/---

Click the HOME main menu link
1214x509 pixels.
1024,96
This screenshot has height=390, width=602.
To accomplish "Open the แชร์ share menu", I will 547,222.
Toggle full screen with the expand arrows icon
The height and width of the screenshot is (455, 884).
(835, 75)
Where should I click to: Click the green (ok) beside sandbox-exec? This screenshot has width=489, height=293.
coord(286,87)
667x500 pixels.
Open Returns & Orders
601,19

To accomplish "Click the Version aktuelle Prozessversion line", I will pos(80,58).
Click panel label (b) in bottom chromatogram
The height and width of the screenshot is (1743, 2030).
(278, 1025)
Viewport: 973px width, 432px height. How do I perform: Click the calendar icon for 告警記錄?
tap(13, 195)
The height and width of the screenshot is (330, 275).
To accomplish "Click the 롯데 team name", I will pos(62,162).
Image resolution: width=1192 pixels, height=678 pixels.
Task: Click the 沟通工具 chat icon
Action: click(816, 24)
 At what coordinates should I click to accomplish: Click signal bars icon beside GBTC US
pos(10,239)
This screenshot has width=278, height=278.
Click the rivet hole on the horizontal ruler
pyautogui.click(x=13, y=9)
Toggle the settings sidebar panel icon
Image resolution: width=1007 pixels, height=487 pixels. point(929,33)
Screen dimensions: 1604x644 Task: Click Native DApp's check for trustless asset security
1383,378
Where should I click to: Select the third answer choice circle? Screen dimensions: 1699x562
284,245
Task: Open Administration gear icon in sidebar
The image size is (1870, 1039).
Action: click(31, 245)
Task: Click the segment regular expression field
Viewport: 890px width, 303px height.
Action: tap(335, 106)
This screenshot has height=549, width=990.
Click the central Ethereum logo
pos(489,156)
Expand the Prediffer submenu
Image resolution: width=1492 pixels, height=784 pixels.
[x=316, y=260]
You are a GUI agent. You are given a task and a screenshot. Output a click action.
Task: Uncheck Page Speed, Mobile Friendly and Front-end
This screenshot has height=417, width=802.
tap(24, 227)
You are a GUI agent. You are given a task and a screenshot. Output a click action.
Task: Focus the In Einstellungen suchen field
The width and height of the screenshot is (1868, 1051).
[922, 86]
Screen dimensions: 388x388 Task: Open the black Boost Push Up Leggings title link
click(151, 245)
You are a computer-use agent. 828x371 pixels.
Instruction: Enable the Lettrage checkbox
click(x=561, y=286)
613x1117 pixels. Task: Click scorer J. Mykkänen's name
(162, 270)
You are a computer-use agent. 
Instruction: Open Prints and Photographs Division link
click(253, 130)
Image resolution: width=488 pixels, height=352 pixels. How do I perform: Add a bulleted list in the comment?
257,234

\---

# Task statement
Copy all of the items above word for word.

# Output for this task
Click the HOME main menu link
1214x509 pixels.
1024,96
This screenshot has height=390, width=602.
To accomplish "Open the แชร์ share menu", I will 547,222.
Toggle full screen with the expand arrows icon
The height and width of the screenshot is (455, 884).
(835, 75)
Where should I click to: Click the green (ok) beside sandbox-exec? This screenshot has width=489, height=293.
coord(286,87)
667x500 pixels.
Open Returns & Orders
601,19

To accomplish "Click the Version aktuelle Prozessversion line", I will pos(80,58).
Click panel label (b) in bottom chromatogram
The height and width of the screenshot is (1743, 2030).
(278, 1025)
Viewport: 973px width, 432px height. How do I perform: Click the calendar icon for 告警記錄?
tap(13, 195)
The height and width of the screenshot is (330, 275).
To accomplish "Click the 롯데 team name", I will pos(62,162).
Image resolution: width=1192 pixels, height=678 pixels.
Task: Click the 沟通工具 chat icon
Action: click(816, 24)
 At what coordinates should I click to accomplish: Click signal bars icon beside GBTC US
pos(10,239)
This screenshot has width=278, height=278.
Click the rivet hole on the horizontal ruler
pyautogui.click(x=13, y=9)
Toggle the settings sidebar panel icon
Image resolution: width=1007 pixels, height=487 pixels. point(929,33)
Screen dimensions: 1604x644 Task: Click Native DApp's check for trustless asset security
1383,378
Where should I click to: Select the third answer choice circle? Screen dimensions: 1699x562
284,245
Task: Open Administration gear icon in sidebar
The image size is (1870, 1039).
Action: click(31, 245)
Task: Click the segment regular expression field
Viewport: 890px width, 303px height.
Action: tap(335, 106)
This screenshot has height=549, width=990.
Click the central Ethereum logo
pos(489,156)
Expand the Prediffer submenu
Image resolution: width=1492 pixels, height=784 pixels.
[x=316, y=260]
You are a GUI agent. You are given a task and a screenshot. Output a click action.
Task: Uncheck Page Speed, Mobile Friendly and Front-end
This screenshot has height=417, width=802.
tap(24, 227)
You are a GUI agent. You are given a task and a screenshot. Output a click action.
Task: Focus the In Einstellungen suchen field
The width and height of the screenshot is (1868, 1051).
[922, 86]
Screen dimensions: 388x388 Task: Open the black Boost Push Up Leggings title link
click(151, 245)
You are a computer-use agent. 828x371 pixels.
Instruction: Enable the Lettrage checkbox
click(x=561, y=286)
613x1117 pixels. Task: Click scorer J. Mykkänen's name
(162, 270)
You are a computer-use agent. 
Instruction: Open Prints and Photographs Division link
click(253, 130)
Image resolution: width=488 pixels, height=352 pixels. How do I perform: Add a bulleted list in the comment?
257,234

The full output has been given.